Reputation: 49
I want to run a regex search using the quanteda
and stringr
libraries, but I continue to receive errors. My goal is to match the patterns (VP (V.. ...)
using the regex \(VP\h+\(V\w*\h+\w*\)
. Here is a MWE:
library(quanteda)
library(dplyr)
library(stringr)
text <- "(ROOT (S (NP (PRP It)) (VP (VBZ is) (RB not) (VP (VBN transmitted) (PP (IN from) (: :) (S (VP (VBG giving) (NP (NP (NP (NP (NML (NN blood)"
kwic_regex <- kwic(
# define text
text,
# define search pattern
"\(VP\h+\(V\w*\h+\w*\)",
window = 20,
# define valuetype
valuetype = "regex") %>%
# make it a data frame
as.data.frame()
And this is the error message:
Error: '\(' is an unrecognized escape in character string starting ""\("

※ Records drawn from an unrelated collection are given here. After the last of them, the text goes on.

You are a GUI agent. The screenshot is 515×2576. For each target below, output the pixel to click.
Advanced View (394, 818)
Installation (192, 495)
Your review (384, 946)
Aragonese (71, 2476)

I find it puzzling because the regex should be correct (cf. https://regex101.com/r/3hbZ0R/1). I've also tried escaping the escapes (e.g., \\(
) to no avail. I would really appreciate any ideas on how to improve my query.
Upvotes: 1
Views: 74
Reputation: 14902
To get this to work, you have to understand how tokenisation works in quanteda and how pattern
works with multi-token sequences.
First, tokenisation (by default) removes the whitespace that you are including in your regex pattern. But for your pattern, this is not the important part; rather, the sequence is the important part. Also, the current default tokeniser will split parentheses from the POS tags and text. So you want to control this by using a different tokeniser that splits on (and removes) whitespace. See ?tokens
and ?pattern
.
Second, to match sequences of tokens, you need to wrap your multi-token pattern in phrase()

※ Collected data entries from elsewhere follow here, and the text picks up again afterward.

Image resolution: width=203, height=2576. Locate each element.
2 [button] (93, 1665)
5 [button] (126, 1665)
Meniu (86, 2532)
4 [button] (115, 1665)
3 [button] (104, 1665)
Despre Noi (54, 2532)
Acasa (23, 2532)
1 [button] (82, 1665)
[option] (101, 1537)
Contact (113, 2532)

, which will split it on whitespace. See ?phrase
.
So this will work (and very efficiently):
library("quanteda")
#> Package version: 3.3.1
#> Unicode version: 14.0
#> ICU version: 71.1
#> Parallel computing: 12 of 12 threads used.
#> See https://quanteda.io for tutorials and examples.
txt <- "(ROOT (S (NP (PRP It)) (VP (VBZ is) (RB not) (VP (VBN transmitted) (PP (IN from) (: :) (S (VP (VBG giving) (NP (NP (NP (NP (NML (NN blood)"
toks <- tokens(txt, what = "fasterword", remove_separators = TRUE)
print(toks, -1, -1)
#> Tokens consisting of 1 document.
#> text1 :
#> [1] "(ROOT" "(S" "(NP" "(PRP" "It))"
#> [6] "(VP" "(VBZ" "is)" "(RB" "not)"
#> [11] "(VP" "(VBN" "transmitted)" "(PP" "(IN"
#> [16] "from)" "(:" ":)" "(S" "(VP"
#> [21] "(VBG" "giving)" "(NP" "(NP" "(NP"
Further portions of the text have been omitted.